Alex began to experience problems with his memory and would easily get confused, something the family put down to a previous diagnosis of type 1 diabetes.

What they didn’t know was that he was actually suffering from epilepsy, which caused frontal lobe damage to his brain as he hit his head on the floor during seizures, and hydrocephalus. 

Lyndsey said: “It became clear that his brain was not functioning properly. He began to spend evenings at home sobbing.  At one point we were alerted by the local stationmaster that he had been on the train station platform for two hours and he was worried he was considering suicide. 

“In that same time, I was diagnosed with incurable breast cancer so that first year was all about me, rather than Alex.”

Alex thought the stress of an architectural role with long hours and pressure was causing his problems and he decided to change his career options.

Lyndsey said: “He had studied theatre design at art school and enrolled in a one-year Masters course. During this time, his memory and related problems became much worse. His first dissertation was simply babble and made no sense.

“He had his first breakdown because he convinced himself he had written a final dissertation but had deleted it from his computer. He banged his head on the floor for half an hour before we managed to stop him.

Alex would tell me he didn’t recognise me and didn’t know if he was dreaming or not.

“It was a nightmare time and really took its toll on his father, with a sick wife and a son who seemed to have had a complete personality change.”

Alex’s condition continued to deteriorate and he was told it was down to ‘badly managed diabetes’.

Lyndsey said: “The phrase I used the most was “are you the right doctor?” By 2017, we had seen nine consultants and their teams before getting the correct diagnosis.

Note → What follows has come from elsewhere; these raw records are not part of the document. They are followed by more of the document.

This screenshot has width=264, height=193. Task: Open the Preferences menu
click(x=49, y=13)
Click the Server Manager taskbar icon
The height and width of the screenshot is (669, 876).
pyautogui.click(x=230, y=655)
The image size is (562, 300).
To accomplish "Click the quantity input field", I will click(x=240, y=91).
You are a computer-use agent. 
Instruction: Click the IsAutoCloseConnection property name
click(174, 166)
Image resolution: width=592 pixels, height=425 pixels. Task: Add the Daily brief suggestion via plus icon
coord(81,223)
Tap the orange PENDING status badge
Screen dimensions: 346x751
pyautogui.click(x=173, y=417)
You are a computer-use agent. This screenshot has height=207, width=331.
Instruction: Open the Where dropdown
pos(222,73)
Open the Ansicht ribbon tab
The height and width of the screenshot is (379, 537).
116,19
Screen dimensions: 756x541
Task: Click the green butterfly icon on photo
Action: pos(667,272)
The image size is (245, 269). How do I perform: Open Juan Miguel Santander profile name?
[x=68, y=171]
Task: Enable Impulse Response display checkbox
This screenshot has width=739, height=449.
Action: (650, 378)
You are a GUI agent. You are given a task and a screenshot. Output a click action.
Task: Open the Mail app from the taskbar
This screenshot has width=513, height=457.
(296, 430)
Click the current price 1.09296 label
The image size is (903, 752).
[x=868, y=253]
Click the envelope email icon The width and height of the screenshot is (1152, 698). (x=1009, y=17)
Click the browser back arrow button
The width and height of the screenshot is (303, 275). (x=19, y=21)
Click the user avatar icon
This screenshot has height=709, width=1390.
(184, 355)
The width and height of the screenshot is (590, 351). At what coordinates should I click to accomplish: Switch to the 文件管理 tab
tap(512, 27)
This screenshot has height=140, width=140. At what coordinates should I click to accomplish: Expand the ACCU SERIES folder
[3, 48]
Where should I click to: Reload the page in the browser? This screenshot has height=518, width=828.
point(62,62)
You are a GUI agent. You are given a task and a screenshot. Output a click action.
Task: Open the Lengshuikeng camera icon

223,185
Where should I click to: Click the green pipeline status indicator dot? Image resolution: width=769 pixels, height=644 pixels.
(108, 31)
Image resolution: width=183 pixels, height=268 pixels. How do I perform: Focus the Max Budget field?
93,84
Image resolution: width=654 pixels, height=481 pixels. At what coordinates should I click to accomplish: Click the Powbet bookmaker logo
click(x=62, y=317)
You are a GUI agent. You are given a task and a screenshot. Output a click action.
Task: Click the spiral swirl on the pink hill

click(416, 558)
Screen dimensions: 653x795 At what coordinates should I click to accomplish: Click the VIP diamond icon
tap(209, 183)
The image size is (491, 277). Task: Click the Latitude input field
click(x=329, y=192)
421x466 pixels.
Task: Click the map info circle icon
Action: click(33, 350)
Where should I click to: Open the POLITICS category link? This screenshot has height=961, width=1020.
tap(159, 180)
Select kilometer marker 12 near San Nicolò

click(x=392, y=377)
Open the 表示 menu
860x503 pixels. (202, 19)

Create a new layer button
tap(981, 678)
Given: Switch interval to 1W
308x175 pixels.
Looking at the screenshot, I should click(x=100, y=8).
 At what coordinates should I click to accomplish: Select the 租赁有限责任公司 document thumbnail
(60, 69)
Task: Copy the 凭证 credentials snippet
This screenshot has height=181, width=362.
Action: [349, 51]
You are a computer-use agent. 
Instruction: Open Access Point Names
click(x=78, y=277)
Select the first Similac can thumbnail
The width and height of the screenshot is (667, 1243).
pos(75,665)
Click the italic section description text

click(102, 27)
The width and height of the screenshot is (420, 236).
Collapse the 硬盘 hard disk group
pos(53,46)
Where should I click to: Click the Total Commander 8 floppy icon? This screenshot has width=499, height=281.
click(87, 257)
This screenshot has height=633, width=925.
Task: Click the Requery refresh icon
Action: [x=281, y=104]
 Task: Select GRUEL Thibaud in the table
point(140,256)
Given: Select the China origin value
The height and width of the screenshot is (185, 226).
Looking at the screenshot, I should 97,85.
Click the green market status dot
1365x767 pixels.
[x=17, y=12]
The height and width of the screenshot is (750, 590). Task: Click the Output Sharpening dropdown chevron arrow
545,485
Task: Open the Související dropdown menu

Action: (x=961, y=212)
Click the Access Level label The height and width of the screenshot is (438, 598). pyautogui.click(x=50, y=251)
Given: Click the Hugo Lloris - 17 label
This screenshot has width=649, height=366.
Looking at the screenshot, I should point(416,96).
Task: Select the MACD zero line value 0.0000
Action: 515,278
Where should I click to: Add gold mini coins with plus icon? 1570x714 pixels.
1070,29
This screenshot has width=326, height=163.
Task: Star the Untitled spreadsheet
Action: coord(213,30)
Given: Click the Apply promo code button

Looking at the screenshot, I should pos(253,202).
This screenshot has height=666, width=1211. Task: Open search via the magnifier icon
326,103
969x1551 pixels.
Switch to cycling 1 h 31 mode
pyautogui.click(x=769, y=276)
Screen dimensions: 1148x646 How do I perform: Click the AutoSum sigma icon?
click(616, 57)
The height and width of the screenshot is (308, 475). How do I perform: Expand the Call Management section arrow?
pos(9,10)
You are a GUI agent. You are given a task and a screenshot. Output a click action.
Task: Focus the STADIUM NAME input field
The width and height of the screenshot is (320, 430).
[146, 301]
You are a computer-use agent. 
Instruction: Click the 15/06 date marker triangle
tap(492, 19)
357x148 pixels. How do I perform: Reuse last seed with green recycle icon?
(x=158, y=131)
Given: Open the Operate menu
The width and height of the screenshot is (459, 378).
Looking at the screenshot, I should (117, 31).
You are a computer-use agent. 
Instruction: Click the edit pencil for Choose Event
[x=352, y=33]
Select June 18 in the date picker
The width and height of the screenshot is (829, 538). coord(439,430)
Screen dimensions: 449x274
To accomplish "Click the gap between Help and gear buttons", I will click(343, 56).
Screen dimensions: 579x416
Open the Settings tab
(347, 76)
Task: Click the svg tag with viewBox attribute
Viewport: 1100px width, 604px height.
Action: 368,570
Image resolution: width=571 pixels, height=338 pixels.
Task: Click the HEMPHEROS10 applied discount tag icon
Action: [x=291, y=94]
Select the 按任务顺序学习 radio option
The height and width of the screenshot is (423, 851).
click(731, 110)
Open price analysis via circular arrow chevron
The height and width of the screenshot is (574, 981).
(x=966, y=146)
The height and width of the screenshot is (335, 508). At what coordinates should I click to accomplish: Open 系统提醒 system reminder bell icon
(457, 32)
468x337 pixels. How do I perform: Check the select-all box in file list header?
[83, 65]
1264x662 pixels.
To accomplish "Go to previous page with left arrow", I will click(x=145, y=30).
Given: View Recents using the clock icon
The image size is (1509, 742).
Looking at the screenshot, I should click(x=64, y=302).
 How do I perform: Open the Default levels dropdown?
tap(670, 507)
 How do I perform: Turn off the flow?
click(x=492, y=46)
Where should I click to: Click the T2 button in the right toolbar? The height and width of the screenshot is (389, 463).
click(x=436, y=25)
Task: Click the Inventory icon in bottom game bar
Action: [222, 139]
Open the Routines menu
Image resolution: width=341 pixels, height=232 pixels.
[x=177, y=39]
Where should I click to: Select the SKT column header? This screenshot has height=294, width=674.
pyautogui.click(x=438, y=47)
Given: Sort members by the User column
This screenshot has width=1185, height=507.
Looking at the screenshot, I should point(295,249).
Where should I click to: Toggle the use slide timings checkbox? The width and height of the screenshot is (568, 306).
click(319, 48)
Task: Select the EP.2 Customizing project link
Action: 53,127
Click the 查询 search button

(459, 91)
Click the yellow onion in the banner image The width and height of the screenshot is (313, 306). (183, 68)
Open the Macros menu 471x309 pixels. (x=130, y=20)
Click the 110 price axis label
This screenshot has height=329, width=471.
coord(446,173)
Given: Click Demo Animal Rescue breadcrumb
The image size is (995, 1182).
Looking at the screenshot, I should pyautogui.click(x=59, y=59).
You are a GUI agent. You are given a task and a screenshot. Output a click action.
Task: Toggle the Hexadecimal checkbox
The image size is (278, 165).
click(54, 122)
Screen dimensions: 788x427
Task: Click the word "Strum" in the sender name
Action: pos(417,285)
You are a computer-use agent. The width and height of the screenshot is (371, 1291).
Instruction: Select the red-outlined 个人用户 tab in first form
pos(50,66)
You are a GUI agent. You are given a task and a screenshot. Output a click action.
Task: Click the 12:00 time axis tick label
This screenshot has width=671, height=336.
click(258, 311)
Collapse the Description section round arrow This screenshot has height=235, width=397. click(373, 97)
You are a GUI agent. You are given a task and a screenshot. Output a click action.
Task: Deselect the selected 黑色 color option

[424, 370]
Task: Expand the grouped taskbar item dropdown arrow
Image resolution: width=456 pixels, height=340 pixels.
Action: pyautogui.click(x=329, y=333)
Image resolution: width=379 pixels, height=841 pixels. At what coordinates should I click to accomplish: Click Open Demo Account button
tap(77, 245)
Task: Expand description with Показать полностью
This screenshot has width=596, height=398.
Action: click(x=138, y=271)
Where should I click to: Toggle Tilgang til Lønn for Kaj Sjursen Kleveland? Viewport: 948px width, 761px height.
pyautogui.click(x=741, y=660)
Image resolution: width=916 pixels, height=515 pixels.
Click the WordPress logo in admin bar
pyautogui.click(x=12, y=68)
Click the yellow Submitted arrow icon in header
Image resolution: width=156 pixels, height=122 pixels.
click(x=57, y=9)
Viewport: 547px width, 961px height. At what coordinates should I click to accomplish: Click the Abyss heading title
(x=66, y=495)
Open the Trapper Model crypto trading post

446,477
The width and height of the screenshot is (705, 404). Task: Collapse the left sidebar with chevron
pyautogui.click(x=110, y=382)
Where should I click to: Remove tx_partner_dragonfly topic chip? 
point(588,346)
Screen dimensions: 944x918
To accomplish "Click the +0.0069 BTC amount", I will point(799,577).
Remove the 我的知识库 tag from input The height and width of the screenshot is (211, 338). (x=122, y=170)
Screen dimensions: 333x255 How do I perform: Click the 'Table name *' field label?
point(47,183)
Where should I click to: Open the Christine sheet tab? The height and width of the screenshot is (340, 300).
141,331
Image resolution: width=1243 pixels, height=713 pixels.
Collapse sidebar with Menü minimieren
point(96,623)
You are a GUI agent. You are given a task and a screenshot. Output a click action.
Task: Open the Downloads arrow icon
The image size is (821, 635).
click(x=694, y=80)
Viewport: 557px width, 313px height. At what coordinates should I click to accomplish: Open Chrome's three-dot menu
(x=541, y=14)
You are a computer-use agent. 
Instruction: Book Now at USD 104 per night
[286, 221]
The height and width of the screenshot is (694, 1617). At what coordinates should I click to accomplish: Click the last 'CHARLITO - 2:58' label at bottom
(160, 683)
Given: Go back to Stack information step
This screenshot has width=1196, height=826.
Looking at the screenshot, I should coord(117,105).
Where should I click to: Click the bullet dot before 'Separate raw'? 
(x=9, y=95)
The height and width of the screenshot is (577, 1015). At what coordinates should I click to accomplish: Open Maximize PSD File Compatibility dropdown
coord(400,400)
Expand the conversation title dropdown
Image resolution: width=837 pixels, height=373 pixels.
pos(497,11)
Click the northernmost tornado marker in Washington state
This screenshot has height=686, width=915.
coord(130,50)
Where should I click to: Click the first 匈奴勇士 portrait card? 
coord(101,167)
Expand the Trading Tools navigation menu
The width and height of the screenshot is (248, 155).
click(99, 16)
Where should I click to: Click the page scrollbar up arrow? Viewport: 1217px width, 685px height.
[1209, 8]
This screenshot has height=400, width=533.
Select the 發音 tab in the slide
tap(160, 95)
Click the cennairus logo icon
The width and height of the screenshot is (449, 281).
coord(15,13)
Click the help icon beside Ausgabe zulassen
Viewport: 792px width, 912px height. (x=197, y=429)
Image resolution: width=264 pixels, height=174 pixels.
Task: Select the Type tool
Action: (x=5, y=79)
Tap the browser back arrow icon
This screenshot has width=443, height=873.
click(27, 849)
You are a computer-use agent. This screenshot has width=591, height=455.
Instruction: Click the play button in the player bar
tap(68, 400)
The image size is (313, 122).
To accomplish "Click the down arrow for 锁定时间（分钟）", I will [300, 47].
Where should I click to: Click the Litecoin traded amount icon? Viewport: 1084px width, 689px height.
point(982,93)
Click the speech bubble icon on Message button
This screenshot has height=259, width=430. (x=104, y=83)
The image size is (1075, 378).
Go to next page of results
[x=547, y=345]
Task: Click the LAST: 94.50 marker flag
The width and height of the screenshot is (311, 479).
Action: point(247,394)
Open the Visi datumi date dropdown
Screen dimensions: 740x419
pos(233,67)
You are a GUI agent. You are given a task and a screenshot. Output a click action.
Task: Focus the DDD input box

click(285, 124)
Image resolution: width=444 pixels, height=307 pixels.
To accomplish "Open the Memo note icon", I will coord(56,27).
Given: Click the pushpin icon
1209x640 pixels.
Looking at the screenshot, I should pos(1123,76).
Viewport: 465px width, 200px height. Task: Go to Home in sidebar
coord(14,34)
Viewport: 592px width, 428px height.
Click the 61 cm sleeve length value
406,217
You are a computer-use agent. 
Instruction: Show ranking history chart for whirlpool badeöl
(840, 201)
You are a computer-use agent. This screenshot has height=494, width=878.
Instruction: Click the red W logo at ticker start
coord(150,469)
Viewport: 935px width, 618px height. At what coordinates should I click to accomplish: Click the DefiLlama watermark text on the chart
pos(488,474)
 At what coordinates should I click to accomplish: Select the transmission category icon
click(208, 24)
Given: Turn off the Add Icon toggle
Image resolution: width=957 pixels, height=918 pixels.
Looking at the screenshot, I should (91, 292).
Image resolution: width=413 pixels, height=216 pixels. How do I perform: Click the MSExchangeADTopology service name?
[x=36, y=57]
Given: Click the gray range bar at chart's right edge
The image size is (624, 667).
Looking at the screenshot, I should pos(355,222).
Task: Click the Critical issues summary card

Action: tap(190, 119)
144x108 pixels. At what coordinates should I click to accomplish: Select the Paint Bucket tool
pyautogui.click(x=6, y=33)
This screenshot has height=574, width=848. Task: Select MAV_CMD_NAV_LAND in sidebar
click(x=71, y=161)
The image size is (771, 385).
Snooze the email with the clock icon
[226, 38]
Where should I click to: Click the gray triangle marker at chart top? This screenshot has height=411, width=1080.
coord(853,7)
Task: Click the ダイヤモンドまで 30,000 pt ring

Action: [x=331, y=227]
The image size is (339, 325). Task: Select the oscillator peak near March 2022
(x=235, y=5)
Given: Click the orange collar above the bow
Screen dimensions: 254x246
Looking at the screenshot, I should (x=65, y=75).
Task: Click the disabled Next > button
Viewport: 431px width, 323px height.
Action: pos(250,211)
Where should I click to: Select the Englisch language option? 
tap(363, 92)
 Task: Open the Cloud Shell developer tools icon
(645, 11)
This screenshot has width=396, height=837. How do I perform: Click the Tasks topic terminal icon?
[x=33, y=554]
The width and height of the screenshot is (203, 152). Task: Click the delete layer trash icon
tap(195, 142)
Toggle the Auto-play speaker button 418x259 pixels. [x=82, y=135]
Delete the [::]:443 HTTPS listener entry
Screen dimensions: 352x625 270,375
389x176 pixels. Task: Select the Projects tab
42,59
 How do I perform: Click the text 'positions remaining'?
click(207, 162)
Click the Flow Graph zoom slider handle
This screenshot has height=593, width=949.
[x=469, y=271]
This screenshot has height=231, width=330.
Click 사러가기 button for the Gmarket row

“Eventually, after a particularly bad psychotic incident in which he believed he had been poisoned, his father took him and crashed the GP’s emergency Saturday morning surgery.

“A sympathetic nurse said it was nothing to do with diabetes and she would recommend an MRI. Fortunately, he had a diabetes clinic a few days later and the consultant, on hearing the tale, said he would expedite the MRI. It showed he had hydrocephalus and generalised epilepsy.”

Over time, Alex, now 31, has made some improvements but is still struggling to come to terms with the effects of his brain injury.

“Now that the existing conditions are being treated and controlled, he has been able to create some sort of quality of life and has turned to illustration as a career choice,” said Lyndsey. 

Alex and his gran

Alex and his gran

“He will never be able to be employed and has been assessed as having a limited capability to work, but he is currently doing a book illustration course at an adult education centre in London and volunteers at a charity shop.

“When people tell me what a charming young man he is, I do feel we’ve come a long way. He was always a little charmer, but for five years things were really tough.

“I’m so proud of Alex, throughout it all he’s rarely complained and is always ready to accept any diagnosis and treatment – even if he can’t necessarily remember who the doctors are or having met them before.

We’ve been through so much as a family, but we’ve stayed strong!